REPUBLIKA.CO.ID, WASHINGTON-- Direktur Jenderal Organisasi Kesehatan Dunia (WHO) Tedros Adhanom Ghebreyesus mengkonfirmasi pada Rabu (22/2/2023), bahwa setidaknya ada 802 serangan terhadap layanan kesehatan di Ukraina sejak awal perang. Serangan tersebut telah mengakibatkan 101 kematian tenaga kesehatan dan pasien.
Ghebreyesus mengatakan, perang memperburuk kebutuhan kesehatan, termasuk untuk kesehatan mental dan dukungan psikososial, rehabilitasi, pengobatan penyakit kronis dan lainnya, seperti kanker, HIV, dan tuberkulosis. Banyak vaksinasi pun terganggu, seperti campak, polio, dan pneumonia hingga Covid-19.
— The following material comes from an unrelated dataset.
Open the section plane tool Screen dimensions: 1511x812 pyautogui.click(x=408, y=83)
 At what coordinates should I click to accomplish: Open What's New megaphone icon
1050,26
"Kesenjangan ini berisiko bagi kesehatan saat ini dan di masa depan. WHO bekerja sama dengan mitra di Ukraina dan telah menjangkau 8,4 juta orang dengan intervensi kesehatan," kata Ghebreyesus dikutip dari Anadolu Agency.
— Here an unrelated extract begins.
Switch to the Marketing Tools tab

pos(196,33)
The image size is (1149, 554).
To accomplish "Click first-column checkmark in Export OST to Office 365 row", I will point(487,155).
Pernyataan Ghebreyesus datang menjelang peringatan pertama serangan berskala penuh oleh Rusia pada 24 Februari ke Ukraina. Menurut laporan gridnews, 100 ribu atau lebih orang Ukraina meninggal dan terluka selama perang dengan Rusia. Sedangkan New York Times pada Februari 2023 menyatakan, jumlah tentara Rusia yang terbunuh dan terluka di Ukraina mendekati 200 ribu.
Perkiraan terbaru PBB tentang warga sipil yang terbunuh adalah lebih dari 7.000. Namun badan ini secara konsisten mencatat bahwa angka tersebut terlalu rendah, seperti perkiraan total korban yang terdiri dari kombinasi kematian dan cedera kemungkinan lebih dari 18 ribu.
Sedangkan total pengungsi Ukraina sekitar 14 juta jiwa. Ada lebih dari delapan juta pengungsi Ukraina saat ini dilaporkan di negara-negara Eropa. PBB menunjukkan lebih dari 18 juta orang Ukraina telah melintasi perbatasan sejak awal perang, tetapi jutaan telah kembali ke rumah, sebagian besar dari Polandia.